From 2009-2011, Karl Ove Knausgård published six consecutive autofiction novels that grabbed the world’s attention and held on tight. Prior to Min Kamp, Knausgård only published one other novel (extensively explored in these books), but the notability of his writing and avant garde approach skyrocketed him to fame. As each of the thirty-six hundred pages of these six novels of My Struggle were released in twenty-two languages worldwide, everyone began to know who this man was.
Learning about these works and understanding their new place in the literary canon through various reviews and interviews I read, I felt like I absolutely needed to give his work a shot. Knausgård joined some of the other voices of the new vanguard of autofiction that included Elena Ferrante and some old original voices like Denis Johnson and Tobias Wolff, but I was daunted by the six-volume commitment. I began the series in February 2015, and just finished my journey in June of 2019 keeping pretty close to the schedule of the releases of the English translations. I found the brutal honesty portrayed in the pacing, content, banalities, horrors, and day to day life of the Modern Man to be a true and accurate portrayal of him opening his veins up and bleeding everything onto the page… and in reflecting on my own masculinity, family, and experience, I found I didn’t want them to end.
In My Struggle, Knausgård examined what it means to write stark truths, and how existence is essentially a reality dictated by our own truth. These truths are affected by our perceptions, experiences, and even the language we use in our everyday lives. The course of reading these six books was a lot like reading a long, undated and swarming diary that I felt was similar to the style of Marcel Proust. Unlike Proust, however, Knausgård had no qualms implicating himself for his misdeeds and torching the lives and relationships of everyone around him. The first five books were mostly autobiographical, exploring the death of his father, his childhood, his teenage years, his marriage, and the years that encompassed his transformation into the writer he became today. Much of what was written in these pages could easily be considered a gorgeous reflection on the life of a man – and in many ways his words and experiences allowed me to feel the guidance of a mentor who experienced life in some of the ways I struggled with in these same periods, and it didn’t mince words or sugarcoat events, thoughts, and feelings in any way. On the other hand, there are many scenes (and frankly, one entire book) that could easily be shaken off as unnecessary. Why did he include those moments? What was the purpose? Was this simply to include scenes and characters that, like a classic Russian novel, do nothing more than create the atmosphere and light communal characterization but nothing else?
By the time I made it to the sixth novel, however, it became very clear that Knausgård was exploring something incredibly fundamental about the nature of the written word, history, and memory. It was the largest of the six, and while he included the same elemental storytelling elements present in the other books, there is a stark difference in the goals of this work. The story contained within was an exploration of the publication of the first two books and how he and his family handled his new responsibilities. The biggest were to those of his family, as most people in his life were questioning his interpretation of events (or if they happened at all). He struggled with his words. He struggled with his children and his wife. He struggled with honesty and transparency, and he jumped. In reality, he was faced with the consequences of his work.

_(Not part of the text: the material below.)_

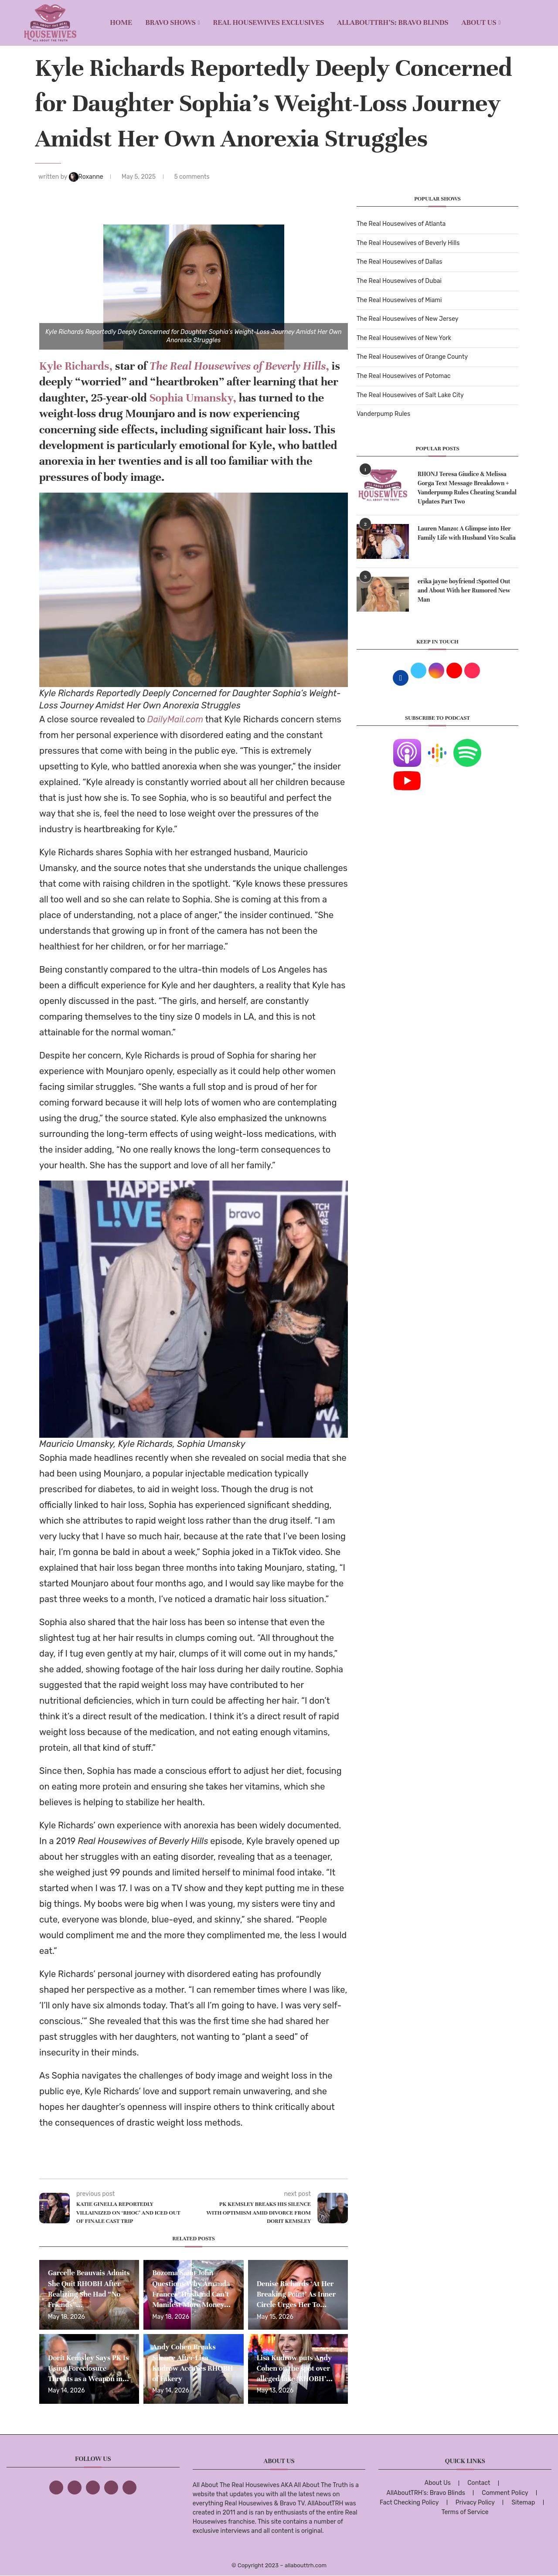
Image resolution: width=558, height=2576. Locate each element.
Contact (478, 2483)
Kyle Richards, (75, 366)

The work also takes a transcendent leap into the history of the rise of the Third Reich, Hitler’s life, and the lens through which he saw the world in Mein Kampf. Almost twenty percent of book six is dedicated to the rise of fascism and the whitewashing of the history of Germany and the world through the writing and actions of a failed painter who went on to a life in politics and murder. Knausgård discusses his reading of the book – a book deeply mired in lies, filth, and self-righteous drumming of alternate realities. Those only showing the reality, relationships, philosophy, and history that this man wanted us to see. In reflecting on these concepts, and their effect on the world as a whole, we are treated to a metaphoric celebration of the mistakes and missteps of our author. We are also treated to the allegorical truth that all of the books were speeding toward for the entirety of the thirty-six hundred pages.
This has an amazing unintended effect – one that Knausgård may have been able to predict when the untranslated edition was released in 2009 as he bridges the connection between Hitler and the far-right Norwegian terrorist Anders Breivik. The main course, and perhaps the entire gorgeous thematic core of the book, surrounds Knausgård’s exploration of the truth of his work and how that can be manipulated to the strength of the messages surging across the planet. He presents a searing indictment of the world’s spread of information, manufactured in such a swift time that we are completely powerless to the idiocy of racism, xenophobia, hate, and exactly what led to the grip that nationalist ideologies have on our collective progress. Donald Trump was not President Donald Trump excusing the chants of ‘send her back’ or extolling the virtues of Nazis running protestors over in our streets in 2009, but when the translation of the sixth book was released in the United States in September of 2018, Knausgård reads like a visionary. Knausgård reads like a warning.
Throwing his entire life, relationships, and reputation on the fire in writing his truth, it is clear that this series brings forth something the world has never seen before. His honesty was a mirror and a motivator for me, electric with truth.